For David Brin, a science fiction author whose novels helped popularise the concept of uplifting, the reasons to pursue the idea are slightly more pragmatic. He hopes that newly intelligent species would help us share the responsibility of protecting the environment. "The oceans of planet Earth are a vast mystery, filled with both physical wealth and unique treasures to preserve,” he says. “We are trying to learn to be good planetary managers, but I doubt we could fill that role all by ourselves, anywhere near as well as if sapient dolphin partners (and critics) were by our side. The same holds for countless other opportunities for both profit and wisdom."
For others the whole idea is far more problematic. Paul Graham Raven, a researcher at the University of Sheffield, believes the pro-uplifting stance represents biological and scientific arrogance and a misguided belief in human superiority over nature, where human intelligence is viewed as the pinnacle of evolution.

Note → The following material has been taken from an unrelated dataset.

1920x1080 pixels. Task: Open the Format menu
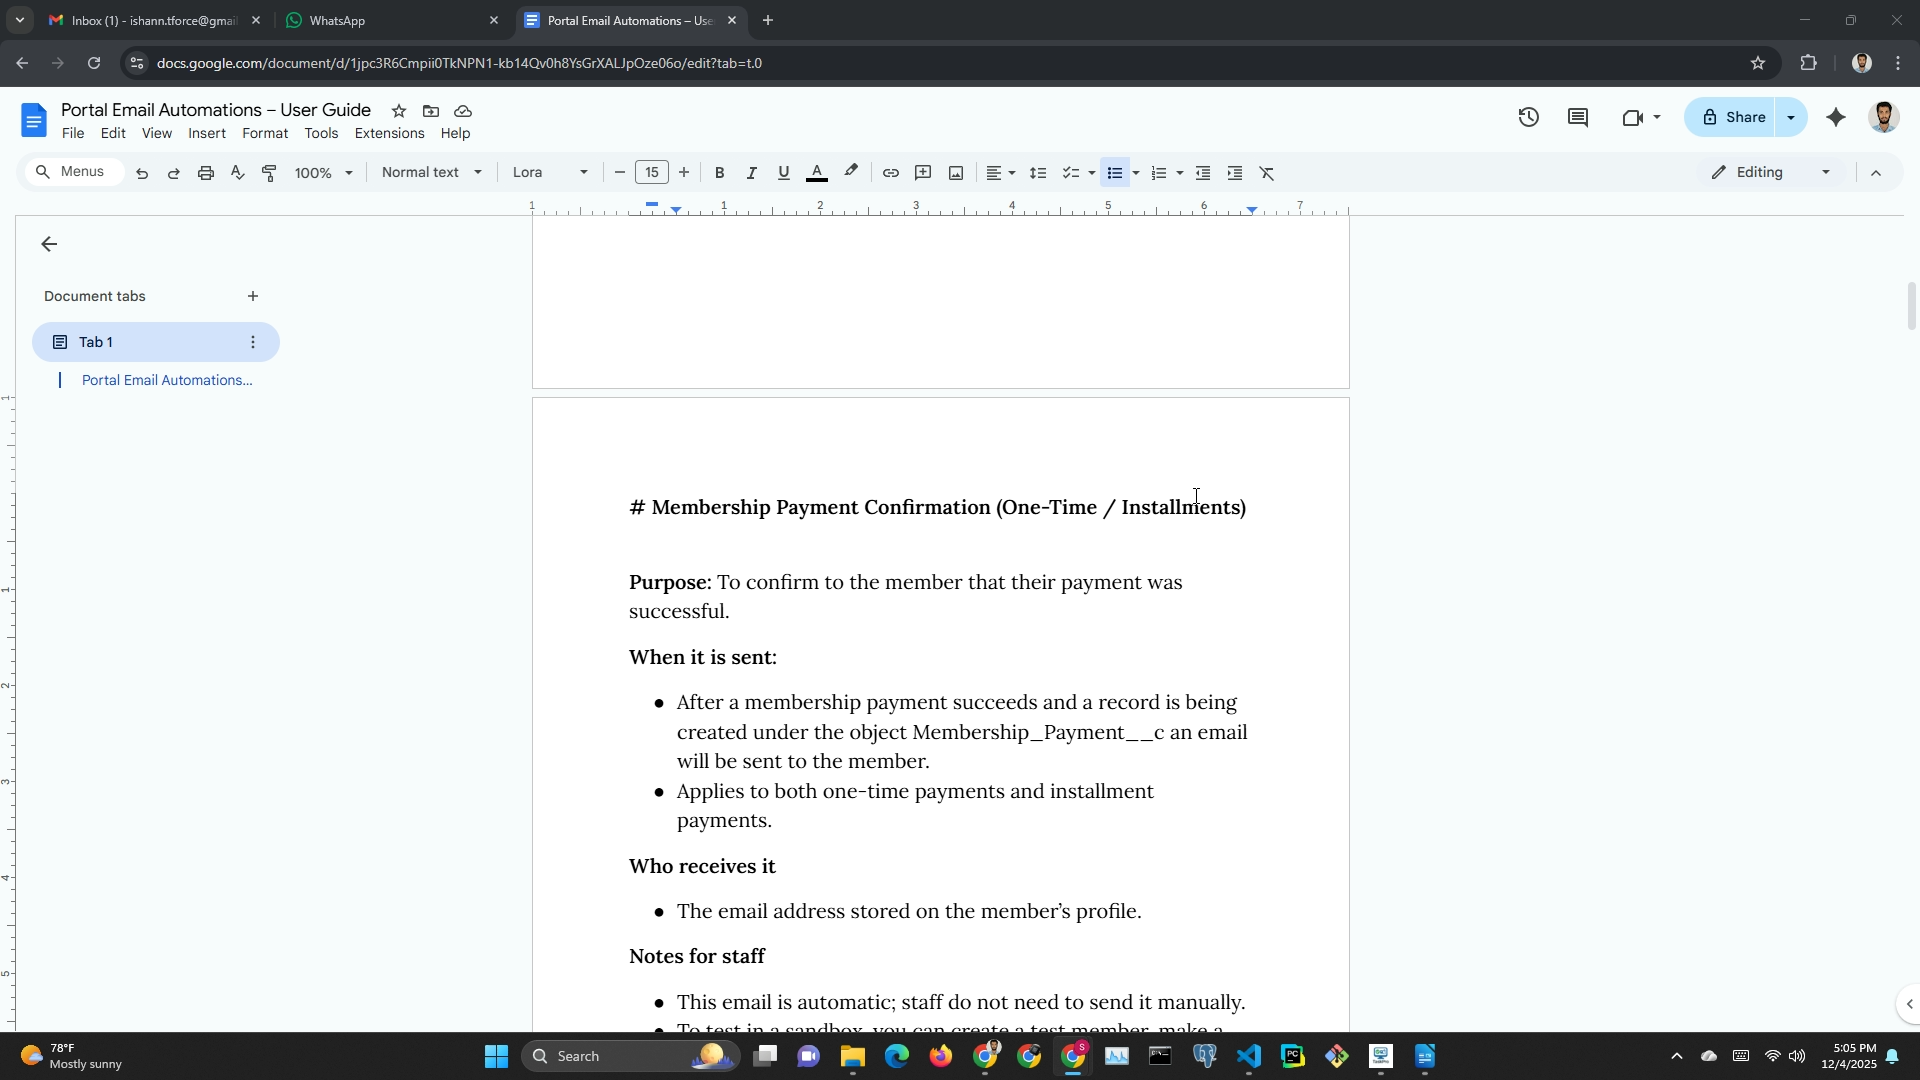[x=264, y=133]
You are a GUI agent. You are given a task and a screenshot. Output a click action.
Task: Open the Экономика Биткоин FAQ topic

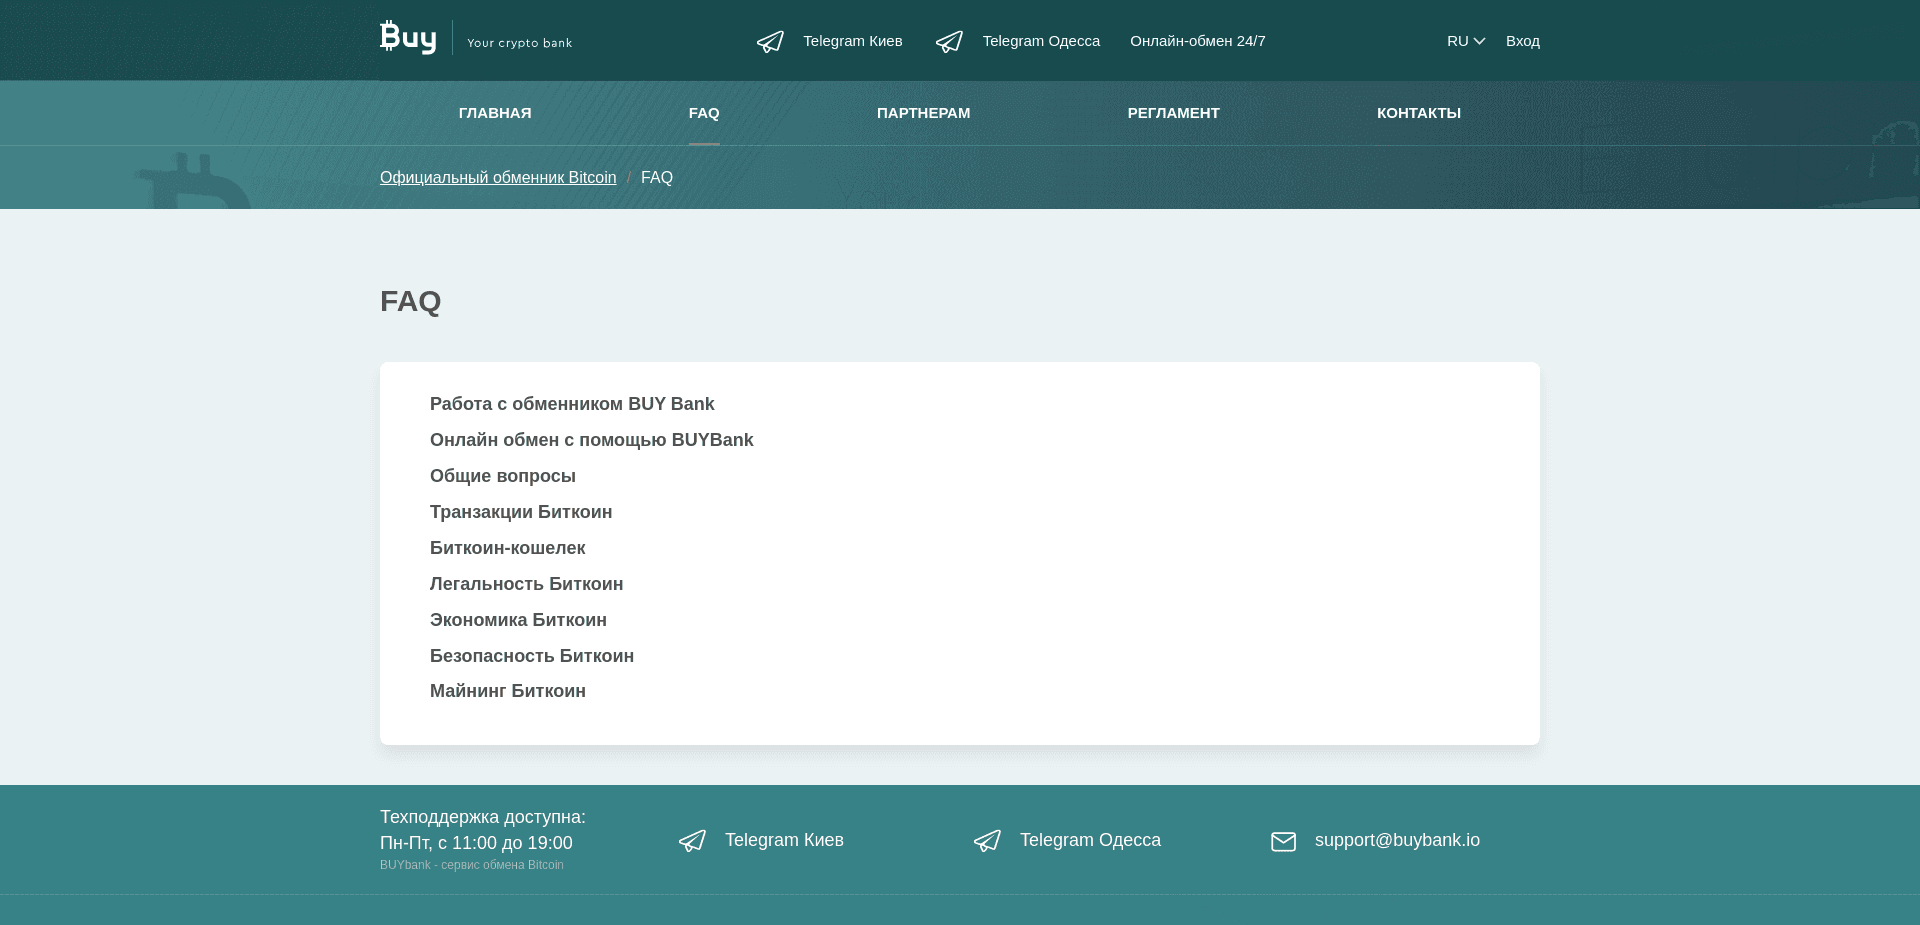tap(518, 620)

This is perhaps the biggest moral dilemma of the whole uplifting debate: even if Dvorsky, Brin, and others believe granting intelligence to other species would be for their benefit, Raven questions whether we possess the moral authority to make that decision for them without their consent. "It assumes we know what's best for species other than ourselves. Given we show little evidence of knowing what's best for our own species, I'm inclined to mistrust that assumption, however well intended," he says.